289. Los lobos: Run away with you
At its best: Angel dance, This time
288. Thievery corporation: The mirror conspiracy
At its best: So com voce
287. Ten Benson: Hiss
At its best: I don’t buy it
286. Januaries: Januaries
At its best: Love has flown, a great pop song in the midst of overly self-aware retro’kitsch’.
285. Six by seven: The closer you get
Edit: Forget about those good tracks – on closer inspection I couldn’t find ‘em anymore.
At its best: 100 and something Foxhall road
284. Mojave 3: Excuses for travellers
We sell so much of this people wonder what we put in it
We're going to tell you right now
Give me about a half a teacup - of Neil Young acoustic guitar strum
Now I need a pound of preciously literate lyrics about writing letters from the frontlines of love
Now give me four tablespoons of boiling overblown arrangements without rhyme or reason
This is going to taste all right
Now just a little pinch of painfully white gospel backing vocals
Place on the burner
And bring to a simmer
That's it, that's it, don’t let it boil
Let it simmer
Let it simmer
Now simmer
Simmer some more
At its best: She broke you so softly, Prayer for the paranoid
283. U2: Million dollar hotel OST
At its best: Falling at your feet, The first time
At its worst: Milla Jovovich does awful things to the last minute of ‘Satellite of love’.
282. Jill Scott: Who is Jill Scott?
We’re quick to point out impoverished musicianship in rock, but it’s just the same in black music. This record’s self-aggrandizing intro finds Jill explicating her inspirations (I mean, really, why tell us on your own record? I’m listening to it already - I can hear it):‘listening to jazz’, while the whole set up of the ‘Jilltro’ is to make us buy into the notion of Jill Scott as a jazz poet, orating her sharp thoughts and declamations in an underground club. Don’t believe it, jazz has been narrowed down to a couple of electric piano thrills, the jazz poet is reciting Carly Simon.
I don’t know many records so completely obsessed with the artist’s vision of him/herself as a lover (except for one song about the familiar underground jazz poet staple ‘are we watching tv, or is the tv watching us’, titled… ‘Watching me’). All of this is about relations, and with relations she means sex, and boy, sex changes her life all the time. It’s so intense and meaningful and sexy. I have a normal relationship and I don’t need to hear about this stuff. This record might just as easily be called ‘The 18 orgasms that changed my life’ or even ’18 orgasms that changed my life’ (cause who knows how many outtakes there are). But don’t expect to hear anything about the orgasms, right, just about how her life was changed – cause that’s what you should be interested in, you pervert, her life!

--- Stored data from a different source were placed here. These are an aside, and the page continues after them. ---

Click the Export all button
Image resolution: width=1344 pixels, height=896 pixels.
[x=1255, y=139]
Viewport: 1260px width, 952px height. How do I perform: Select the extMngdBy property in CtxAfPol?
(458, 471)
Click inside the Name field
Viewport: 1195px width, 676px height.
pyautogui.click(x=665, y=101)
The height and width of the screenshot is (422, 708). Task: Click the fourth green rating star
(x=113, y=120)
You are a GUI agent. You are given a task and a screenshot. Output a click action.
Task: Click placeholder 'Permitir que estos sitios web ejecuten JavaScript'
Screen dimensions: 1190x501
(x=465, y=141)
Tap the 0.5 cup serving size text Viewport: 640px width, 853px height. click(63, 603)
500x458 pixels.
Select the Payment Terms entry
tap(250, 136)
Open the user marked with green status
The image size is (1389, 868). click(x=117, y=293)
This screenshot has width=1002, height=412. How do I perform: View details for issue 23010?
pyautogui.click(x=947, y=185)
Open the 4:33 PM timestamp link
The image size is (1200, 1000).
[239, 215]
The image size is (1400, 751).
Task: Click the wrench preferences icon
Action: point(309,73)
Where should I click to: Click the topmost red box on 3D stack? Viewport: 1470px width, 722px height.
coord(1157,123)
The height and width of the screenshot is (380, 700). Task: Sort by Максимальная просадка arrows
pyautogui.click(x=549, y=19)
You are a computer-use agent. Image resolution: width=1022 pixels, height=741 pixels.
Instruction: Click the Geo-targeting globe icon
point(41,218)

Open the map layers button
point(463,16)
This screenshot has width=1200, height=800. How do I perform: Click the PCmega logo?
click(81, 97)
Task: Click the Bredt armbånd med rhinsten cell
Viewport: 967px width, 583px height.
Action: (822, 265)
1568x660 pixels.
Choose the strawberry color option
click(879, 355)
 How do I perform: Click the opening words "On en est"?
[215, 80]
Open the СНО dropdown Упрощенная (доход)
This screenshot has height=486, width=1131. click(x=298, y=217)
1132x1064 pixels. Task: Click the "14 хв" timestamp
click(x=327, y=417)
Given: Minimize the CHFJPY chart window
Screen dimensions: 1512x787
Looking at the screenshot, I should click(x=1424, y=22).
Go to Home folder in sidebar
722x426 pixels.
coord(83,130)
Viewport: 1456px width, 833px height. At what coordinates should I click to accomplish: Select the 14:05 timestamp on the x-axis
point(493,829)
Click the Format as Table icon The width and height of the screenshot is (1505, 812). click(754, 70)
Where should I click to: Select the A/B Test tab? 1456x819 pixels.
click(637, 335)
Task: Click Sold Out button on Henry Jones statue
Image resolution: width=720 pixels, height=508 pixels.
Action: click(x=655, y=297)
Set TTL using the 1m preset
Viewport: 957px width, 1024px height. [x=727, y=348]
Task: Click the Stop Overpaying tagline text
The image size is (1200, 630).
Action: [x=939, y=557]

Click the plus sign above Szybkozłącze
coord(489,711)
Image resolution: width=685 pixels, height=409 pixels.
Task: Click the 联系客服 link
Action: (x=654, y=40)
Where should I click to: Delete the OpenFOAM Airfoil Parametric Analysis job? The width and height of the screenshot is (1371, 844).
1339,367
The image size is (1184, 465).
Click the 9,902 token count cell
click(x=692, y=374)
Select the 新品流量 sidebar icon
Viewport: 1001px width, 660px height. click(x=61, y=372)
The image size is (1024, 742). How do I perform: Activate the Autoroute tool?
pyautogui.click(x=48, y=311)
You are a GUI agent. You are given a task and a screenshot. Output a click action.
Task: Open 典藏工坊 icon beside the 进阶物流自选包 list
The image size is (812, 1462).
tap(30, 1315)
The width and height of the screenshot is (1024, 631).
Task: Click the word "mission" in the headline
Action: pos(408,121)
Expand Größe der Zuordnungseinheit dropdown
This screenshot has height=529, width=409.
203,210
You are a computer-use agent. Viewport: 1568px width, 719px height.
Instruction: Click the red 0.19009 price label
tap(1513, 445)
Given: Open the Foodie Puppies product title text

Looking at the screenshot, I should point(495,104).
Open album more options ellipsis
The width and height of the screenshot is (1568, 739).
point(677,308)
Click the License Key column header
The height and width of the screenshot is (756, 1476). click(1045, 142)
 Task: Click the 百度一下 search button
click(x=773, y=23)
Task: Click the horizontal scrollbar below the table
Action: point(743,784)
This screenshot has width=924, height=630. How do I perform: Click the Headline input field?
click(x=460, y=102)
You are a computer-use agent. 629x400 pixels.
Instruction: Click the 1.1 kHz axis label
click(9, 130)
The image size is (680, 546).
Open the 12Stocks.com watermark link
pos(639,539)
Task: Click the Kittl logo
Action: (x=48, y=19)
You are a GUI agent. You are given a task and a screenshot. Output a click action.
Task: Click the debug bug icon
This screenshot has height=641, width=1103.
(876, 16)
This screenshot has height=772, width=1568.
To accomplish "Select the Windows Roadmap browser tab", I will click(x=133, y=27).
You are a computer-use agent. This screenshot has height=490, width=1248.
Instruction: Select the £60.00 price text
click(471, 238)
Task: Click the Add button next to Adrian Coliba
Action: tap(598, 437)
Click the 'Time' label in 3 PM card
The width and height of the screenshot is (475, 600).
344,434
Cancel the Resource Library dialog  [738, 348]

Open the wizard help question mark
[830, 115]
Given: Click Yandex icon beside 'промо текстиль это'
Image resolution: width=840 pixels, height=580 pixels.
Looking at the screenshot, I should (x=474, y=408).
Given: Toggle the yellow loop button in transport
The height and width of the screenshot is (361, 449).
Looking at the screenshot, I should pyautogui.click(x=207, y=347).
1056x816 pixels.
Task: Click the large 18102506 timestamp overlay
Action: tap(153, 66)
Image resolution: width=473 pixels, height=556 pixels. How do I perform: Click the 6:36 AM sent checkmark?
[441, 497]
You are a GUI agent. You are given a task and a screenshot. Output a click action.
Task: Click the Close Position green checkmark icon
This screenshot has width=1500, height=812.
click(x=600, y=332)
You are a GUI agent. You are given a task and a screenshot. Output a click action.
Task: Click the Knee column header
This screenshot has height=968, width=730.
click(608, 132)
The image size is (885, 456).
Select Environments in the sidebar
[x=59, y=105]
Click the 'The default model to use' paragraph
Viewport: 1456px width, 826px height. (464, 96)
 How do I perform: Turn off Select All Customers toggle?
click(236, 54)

One thing Jill has in common with Carly and other early 70s soft singer-songwriters, is a complete immersion in contemporary psychology gobbledygook. So you get heavy breathing and whispering in some guys ear to release his inner warrior and stuff like that (it’s on there, I’m not looking up the song title, I’ve suffered enough – Edit: oh alright, it’s ‘Show me’). Another track (edit: ‘Honey molasses’, just so you know) contains an answer machine message from Jill: ‘Hey… last night was… (heavy breathing again)…it was (god, this woman is getting off on just remembering her orgasms)…look, just don’t…be scared’. Run, brother, run and never set foot in an underground jazz poetry club again! I understand, we all want to eat strawberries after sex once, but you can’t trust anyone who buys ‘em wholesale.